En segundo lugar fue una especie de héroe novelesco, y su historia era la del crítico chileno más talentoso de las últimas décadas. Ocurría en Concepción, en París, en Valdivia, en Concepción otra vez, nunca en Santiago. Los que fueron sus estudiantes -los que fueron nuestros profesores- nos hablaron de su erudición apabullante, de su conocimiento asombroso de la literatura occidental, de su sólida formación filosófica. Revisamos bibliotecas y supimos que se entendía con una constelación estable de autores y problemas: con Pablo Neruda y Juan Carlos Onetti, con Gabriela Mistral y Vicente Huidobro, con las letras y la sangre del mundo colonial. Nos sorprendió también en la calle, en las librerías de San Diego, donde hojeamos Poesía chilena y Novelistas y cuentistas chilenos , los libros que publicó en la colección Quimantú para todos , en el nervio del proyecto cultural de la Unidad Popular. Luego le cayó encima el exilio y desde lejos leímos sus artículos en Araucaria de Chile 1 .
Años después lo conocimos. Fue una sorpresa que Jaime Concha después de todo fuera también un hombre, y Leer a contraluz es, en efecto, el libro de un hombre que lee, un hombre que lee a prudente distancia del país que lo vio nacer. De ese país, nadie lo olvida, debió partir tras una de aquellas sacudidas de la historia que dejan muertos, heridos y desaparecidos.
Rasgos de una poética
Los ensayos de Leer a contraluz parecen alentados por dos principios complementarios y tal vez tautológicos. La literatura, diría el primero, no tiene ningún sentido si no habla del mundo, y eso quiere decir: los hombres y mujeres que lo habitan, en especial las víctimas de la violencia; la materia que lo conforma, particularmente la terca materia que se resiste al deseo de los hombres; el tiempo condensado de la historia, sobre todo el tiempo de los pueblos, tristemente desperdiciado. El segundo principio diría que el mundo, a su vez, no tiene ningún sentido si no existe la literatura: la letra -esa esquina particular de la práctica humana- lo penetra, lo sondea, lo desafía, lo embellece y, de maneras difíciles de comprender, lo justifica. Dos principios que, a veces, pueden ser uno: existe una sospecha permanente, un tercer principio soterrado, una forma de agobio que se agazapa en varios de sus textos y que cancela los dos anteriores. Quizá el mundo y la literatura, a fin de cuentas, no tengan ningún sentido.

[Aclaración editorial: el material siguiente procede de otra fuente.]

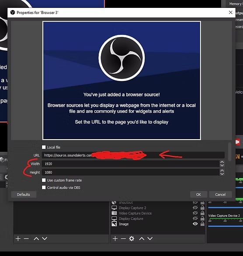Move scene down with arrow icon
The image size is (243, 256).
tap(45, 238)
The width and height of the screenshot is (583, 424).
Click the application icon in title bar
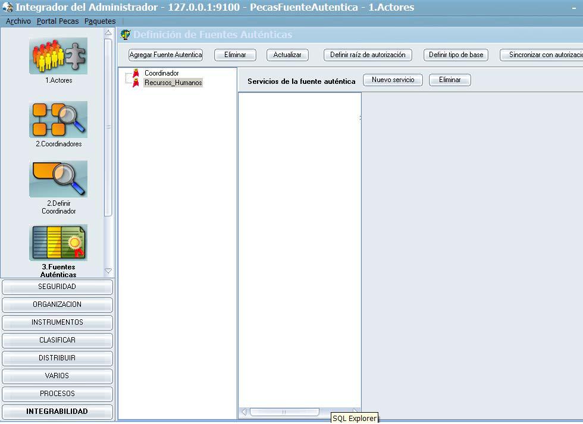7,8
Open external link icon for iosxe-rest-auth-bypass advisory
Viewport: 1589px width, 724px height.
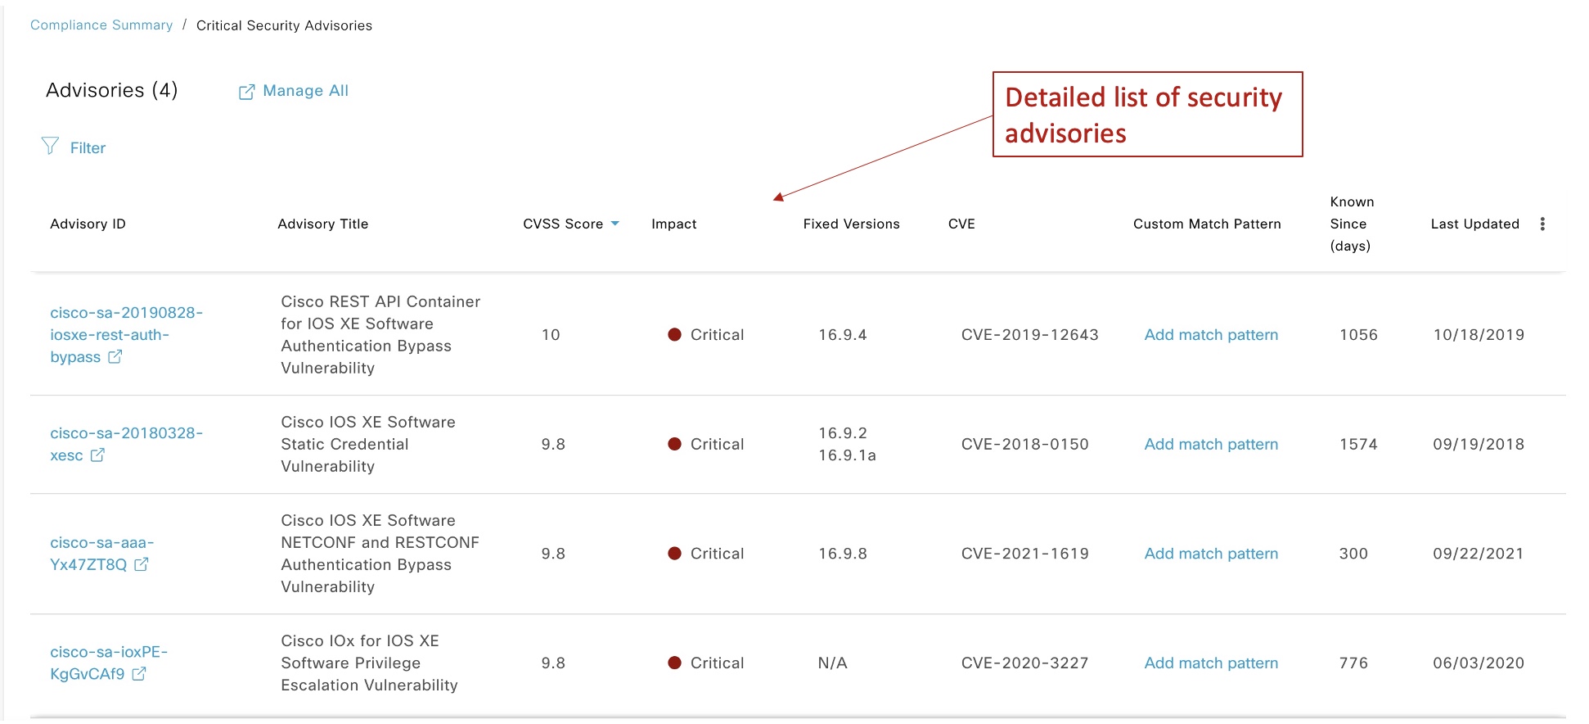tap(115, 357)
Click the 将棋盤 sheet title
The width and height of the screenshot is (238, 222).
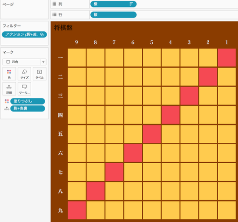(x=63, y=27)
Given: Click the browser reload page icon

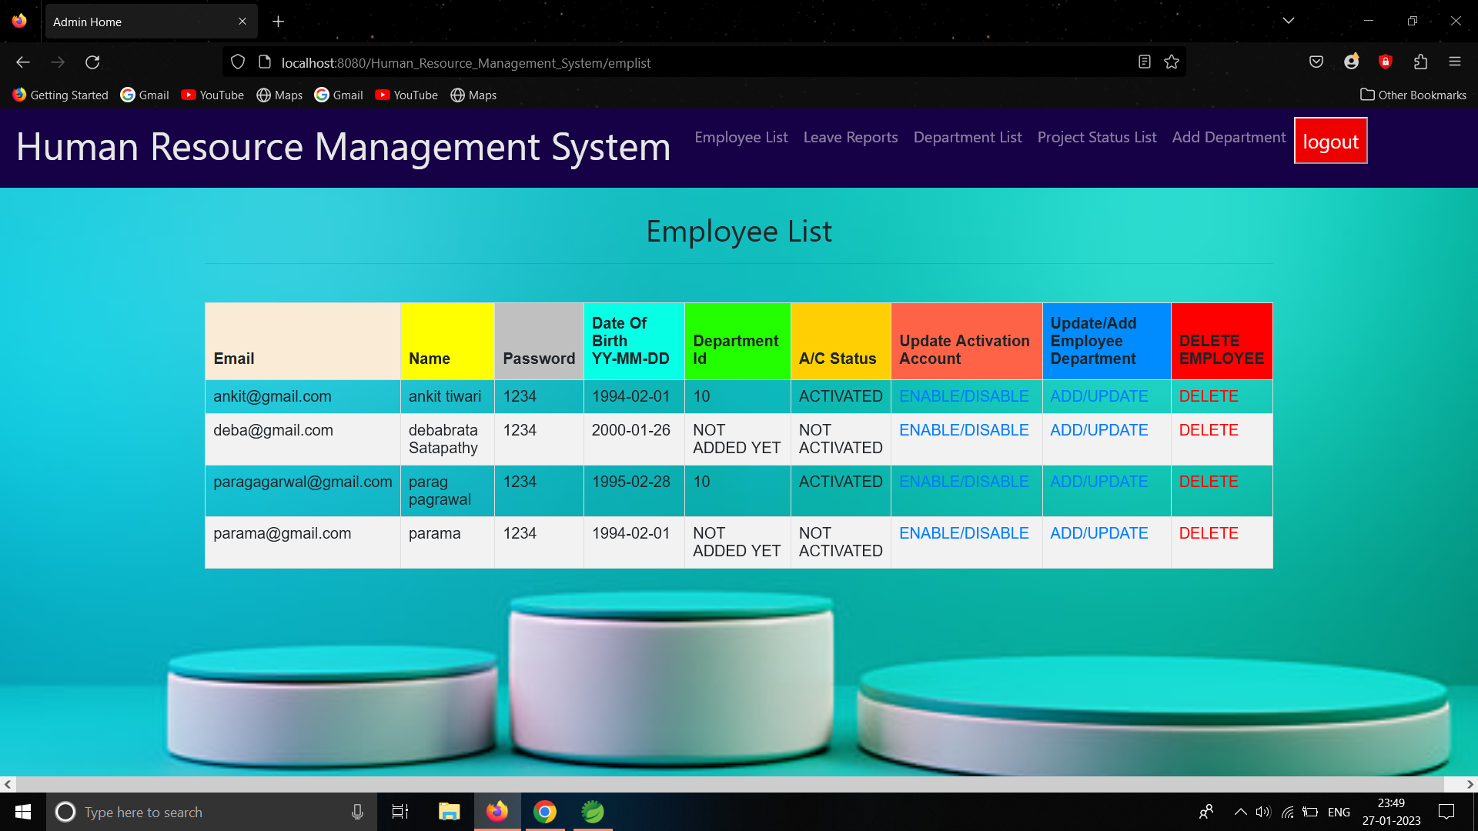Looking at the screenshot, I should click(92, 62).
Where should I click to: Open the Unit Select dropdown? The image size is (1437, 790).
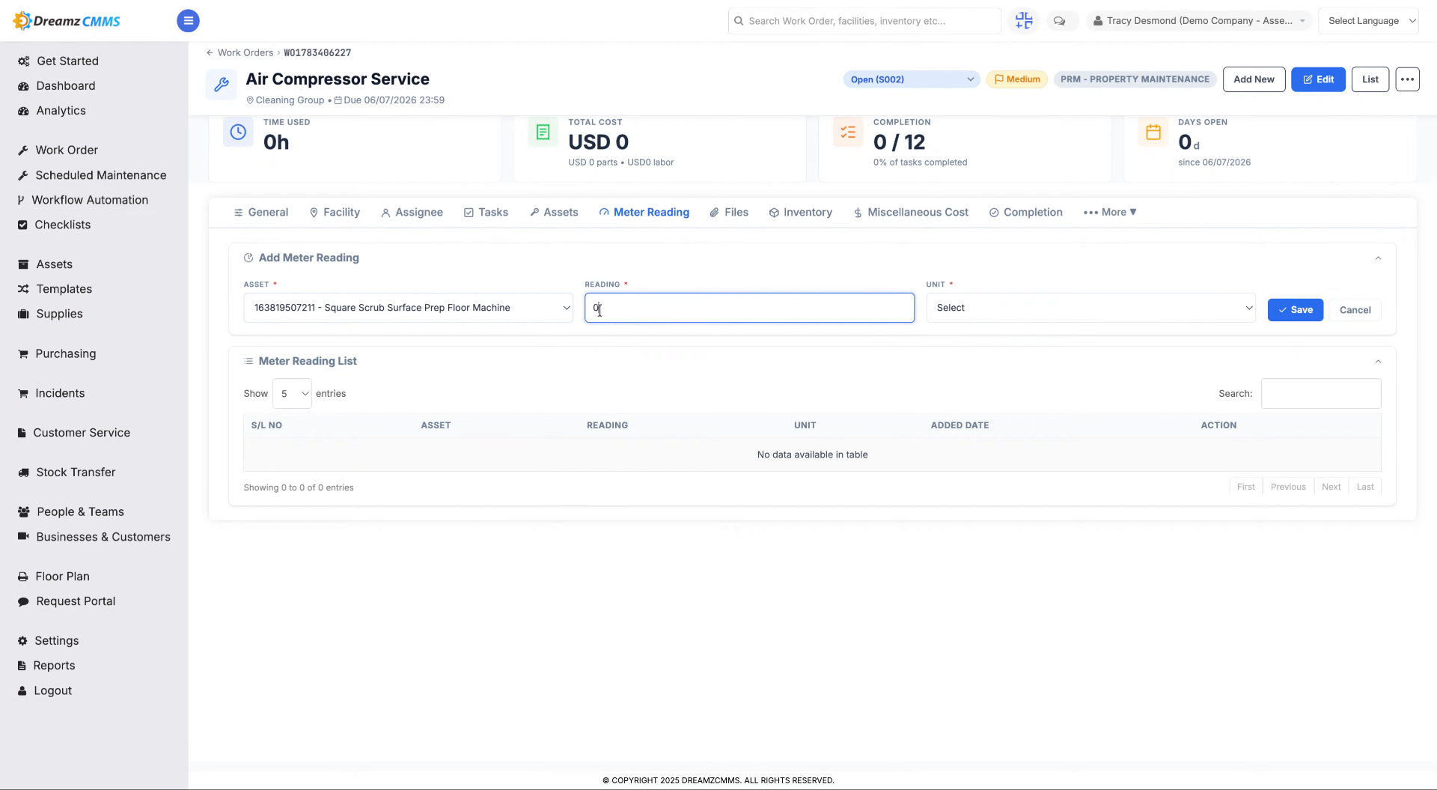[1090, 308]
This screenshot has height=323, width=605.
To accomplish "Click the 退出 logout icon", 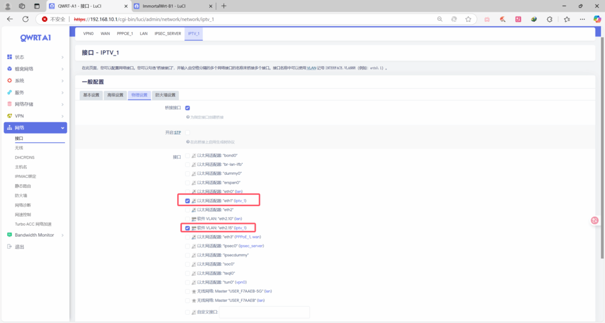I will (x=9, y=247).
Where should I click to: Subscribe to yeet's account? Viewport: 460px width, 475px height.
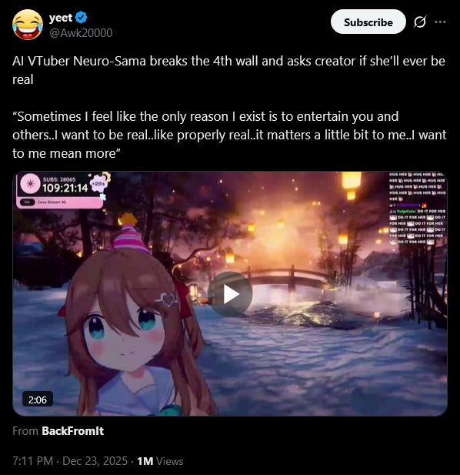(x=368, y=22)
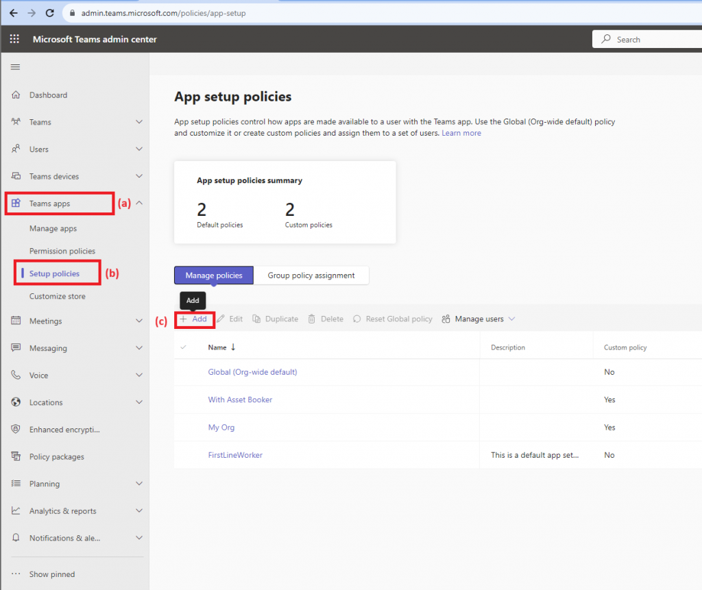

Esta perspectiva enamorada y desengañada es la que se despliega en los once textos que componen este libro, vasto por el arco largo que tomó su escritura (desde el Chile urgente de 1972 a un exilio que se prolonga hasta el día de hoy) y por el amplio alcance cronológico de las obras que estudia (un siglo y medio de novelas y relatos). Pero hay otra vastedad en estos textos, algo que es menos evidente y más difícil de captar en una lectura apresurada. Cuando Jaime Concha estudia la narrativa chilena compone acordes complejos en los que resuenan simultáneamente varios estratos culturales. Su escritura tersa, ajustada y erudita es por cierto uno de los más lúcidos trabajos de interpretación literaria que se han escrito en Chile, pero también debiéramos leerla en su hondura, porque ella misma es un producto sobredeterminado cuyas capas de sentido vamos penetrando solo paulatinamente. La mejor expresión de esta profundidad aparece en ciertas expresiones muy condensadas que nos sorprenden en el párrafo más imprevisto y que reverberan largamente en la memoria. De eso está hecho, por ejemplo, el «futuro irreparable» en las novelas de Manuel Rojas, Leonor Encina como una «criatura ideológica» en el Martín Rivas , la «excrecencia oligárquica» que es la nación para José Donoso, el «ácido seco de un dolor sin trascendencia» que define el sacrificio en Carlos Droguett.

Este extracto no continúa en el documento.